Anche se usciamo dalla moneta unica la benzina non volerà alle stelle

Alberto Bagnai 15 April 2014

«Se uscissimo dall’euro i prezzi della benzina non esploderebbero come minacciano i paladini del fronte “difendi l’euro a tutti i costi”, semmai da 1,7 al litro si passerebbe a 1,9. Circa il 10% in più, sicuramente meno di quanto pagavamo solo due estati fa grazie al continuo ritocco della accise».

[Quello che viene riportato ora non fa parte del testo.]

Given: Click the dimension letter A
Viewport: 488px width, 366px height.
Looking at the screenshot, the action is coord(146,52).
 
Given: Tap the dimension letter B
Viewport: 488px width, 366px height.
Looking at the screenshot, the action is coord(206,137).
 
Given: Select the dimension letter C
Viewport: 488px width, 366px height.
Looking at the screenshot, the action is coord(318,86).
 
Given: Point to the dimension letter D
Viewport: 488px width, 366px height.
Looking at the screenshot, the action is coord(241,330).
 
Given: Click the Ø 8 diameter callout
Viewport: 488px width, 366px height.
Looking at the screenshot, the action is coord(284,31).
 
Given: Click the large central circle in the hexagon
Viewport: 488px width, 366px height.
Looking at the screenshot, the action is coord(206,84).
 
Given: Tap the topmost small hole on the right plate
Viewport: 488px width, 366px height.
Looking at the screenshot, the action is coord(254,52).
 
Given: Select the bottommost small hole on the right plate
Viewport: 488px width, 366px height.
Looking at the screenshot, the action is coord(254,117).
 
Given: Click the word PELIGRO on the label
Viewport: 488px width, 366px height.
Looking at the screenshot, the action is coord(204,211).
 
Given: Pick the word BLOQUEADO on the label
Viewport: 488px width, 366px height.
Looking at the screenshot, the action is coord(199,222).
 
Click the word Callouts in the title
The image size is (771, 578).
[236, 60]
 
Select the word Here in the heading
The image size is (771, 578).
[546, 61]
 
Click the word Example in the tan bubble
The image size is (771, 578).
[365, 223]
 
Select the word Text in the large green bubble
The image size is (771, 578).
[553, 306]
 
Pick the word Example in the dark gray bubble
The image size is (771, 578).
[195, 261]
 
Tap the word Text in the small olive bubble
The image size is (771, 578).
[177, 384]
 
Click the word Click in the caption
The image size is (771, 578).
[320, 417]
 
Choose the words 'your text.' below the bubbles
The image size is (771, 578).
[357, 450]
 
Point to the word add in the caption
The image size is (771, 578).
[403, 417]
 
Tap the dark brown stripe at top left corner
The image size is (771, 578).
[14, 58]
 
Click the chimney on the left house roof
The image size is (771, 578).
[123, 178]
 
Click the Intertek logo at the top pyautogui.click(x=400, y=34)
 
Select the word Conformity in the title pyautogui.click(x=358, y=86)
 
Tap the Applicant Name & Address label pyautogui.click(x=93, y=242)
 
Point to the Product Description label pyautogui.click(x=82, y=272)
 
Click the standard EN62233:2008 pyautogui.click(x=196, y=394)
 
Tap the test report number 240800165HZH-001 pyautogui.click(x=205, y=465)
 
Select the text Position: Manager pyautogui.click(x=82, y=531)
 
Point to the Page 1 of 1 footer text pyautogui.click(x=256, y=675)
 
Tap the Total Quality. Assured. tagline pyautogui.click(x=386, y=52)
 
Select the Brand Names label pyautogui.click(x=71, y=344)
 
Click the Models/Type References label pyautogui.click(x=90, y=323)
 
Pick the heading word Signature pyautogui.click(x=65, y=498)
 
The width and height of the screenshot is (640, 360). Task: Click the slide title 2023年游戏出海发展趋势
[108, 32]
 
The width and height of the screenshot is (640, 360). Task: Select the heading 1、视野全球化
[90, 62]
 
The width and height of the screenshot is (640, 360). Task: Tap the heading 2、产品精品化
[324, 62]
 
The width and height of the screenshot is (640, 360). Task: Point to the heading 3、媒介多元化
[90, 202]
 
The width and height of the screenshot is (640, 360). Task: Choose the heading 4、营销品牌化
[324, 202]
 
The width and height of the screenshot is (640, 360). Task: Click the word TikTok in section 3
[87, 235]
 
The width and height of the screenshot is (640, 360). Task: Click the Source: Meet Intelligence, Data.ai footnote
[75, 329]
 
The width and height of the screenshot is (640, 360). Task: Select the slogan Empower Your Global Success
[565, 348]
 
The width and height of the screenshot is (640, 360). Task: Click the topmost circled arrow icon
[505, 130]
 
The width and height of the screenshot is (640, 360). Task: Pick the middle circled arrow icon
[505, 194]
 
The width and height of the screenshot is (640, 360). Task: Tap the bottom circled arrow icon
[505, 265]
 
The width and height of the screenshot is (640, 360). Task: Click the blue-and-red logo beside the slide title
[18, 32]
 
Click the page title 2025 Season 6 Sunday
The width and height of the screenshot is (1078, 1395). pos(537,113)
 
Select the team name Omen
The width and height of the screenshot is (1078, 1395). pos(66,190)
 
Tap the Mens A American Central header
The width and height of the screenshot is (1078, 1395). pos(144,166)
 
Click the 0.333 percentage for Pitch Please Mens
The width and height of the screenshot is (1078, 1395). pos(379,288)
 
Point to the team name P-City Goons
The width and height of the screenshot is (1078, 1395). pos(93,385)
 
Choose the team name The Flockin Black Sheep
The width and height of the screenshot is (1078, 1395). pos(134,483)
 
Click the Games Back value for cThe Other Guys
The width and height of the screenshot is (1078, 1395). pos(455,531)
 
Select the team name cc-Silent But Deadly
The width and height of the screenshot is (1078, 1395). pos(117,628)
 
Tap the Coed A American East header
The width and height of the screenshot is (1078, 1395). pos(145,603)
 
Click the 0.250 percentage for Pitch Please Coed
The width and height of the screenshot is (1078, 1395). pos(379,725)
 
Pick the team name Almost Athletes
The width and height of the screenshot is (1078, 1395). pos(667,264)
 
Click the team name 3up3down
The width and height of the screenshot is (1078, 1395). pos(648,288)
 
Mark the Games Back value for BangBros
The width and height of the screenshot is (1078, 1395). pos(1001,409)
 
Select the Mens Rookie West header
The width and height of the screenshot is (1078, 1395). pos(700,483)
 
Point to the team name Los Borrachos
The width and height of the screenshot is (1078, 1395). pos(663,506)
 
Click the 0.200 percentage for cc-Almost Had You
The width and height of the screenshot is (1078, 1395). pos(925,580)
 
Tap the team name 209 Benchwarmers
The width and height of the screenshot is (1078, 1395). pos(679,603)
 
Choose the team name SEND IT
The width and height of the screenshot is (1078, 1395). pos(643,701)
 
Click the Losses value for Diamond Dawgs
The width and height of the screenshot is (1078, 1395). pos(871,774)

Alberto Bagnai, è professore associato di Politica economica all’Università di Chieti. Ma, soprattutto, uno dei pochi a non considerare un dogma teologico il solo ipotizzare un abbandono dell’euro da parte dei Paesi aderenti, Italia in testa. E a chi prefigura sfaceli e scenari postnucleari replica con slide, studi econometrici e una buona dose di buon senso. E, soprattutto, consiglia di non farsi abbindolare dalla paura diffusa «dai gufi che prospettano scenari apocalittici». Dalla crisi, dice, «si esce in due modi».

Professore, partiamo dalle cose semplici: sarebbe così terribile per noi, ma anche per il resto del Sud d’Europa che arranca in questa crisi-pantano, abbandonare l’euro? La benzina aumenterebbe veramente di “sette volte”?

«Ma per carità. Al massimo l’aumento oggi sarebbe del 10%. Non dimentichiamoci che una componente chiave è quella di tasse e accise. Poi c’è il costo industriale, certo, e quindi l’acquisto del petrolio in dollari. Anche nello scenario apocalittico che il dollaro ci costasse del 40% in più la benzina aumenterebbe del 10%. E siccome Monti ha aumentato le accise ripetute volte nel suo mandato neppure sfioreremmo i 2 euro che toccammo quell’estate famosa. Dato il prezzo di oggi (circa 1,7 al litro) si potrebbe ragionevolmente arrivare a 1,9. E poi vista la componente di imposte si potrebbe abbondantemente compensare l’aumento del prezzo alla pompa riducendo le accise che contribuiscono per quasi il 70%. Non bisogna abboccare a tutto quello che ci raccontano».

Altro tema forte dei paladini dell’euro a tutti i costi è che, senza l’unica valuta europea, i prezzi delle case crollerebbero…

«E perché quello che sta succedendo oggi nel mercato immobiliare cosa sarebbe? I proprietari di case sono virtualmente ricchi, però per incassare devono accettare di contenere, e di molto, le pretese, e quindi abbassare notevolmente il prezzo di vendita. La nostra ricchezza è letteralmente soffocata. E’ più che plausibile una nuova bolla immobiliare a breve…».

Senza dimenticare che tra giugno e dicembre arriverà la nuova Tasi che si annuncia salata…

«E infatti c’è da aspettarsi entro l’autunno un nuovo pesante ribasso per le quotazioni del mattone. Tra tasse, stretta del credito e incertezza chi vuole comprare temporeggia, chi vuole vendere abbassa i prezzi…».

Insomma, dobbiamo aspettarci l’esplosione di una bolla immobiliare?

«Si può ragionevolmente immaginare per dopo l’estate un calo ulteriore del mercato. Basta aspettare qualche mese per rendersene conto…».

Sì, va bene. Ma come se ne esce?

«La scorsa settimana abbiamo radunato economisti di sette Paesi differenti. Badi bene: di orientamento diverso tra loro, dal liberale al marxista. E tutti concordano che è necessario un riallineamento del cambio per uscire dalla politica dell’austerità. Altrimenti per riprenderci ci vorranno dai 15 ai 20 anni».

E l’euro che fine farà?

«È necessario tornare ad una flessibilità nord-sud. Ma il punto di arrivo sarebbe ristabilire le singole valute nazionali. Però, politicamente, un doppio euro (per il Nord e il Sud) sarebbe un passo politicamente più accettabile».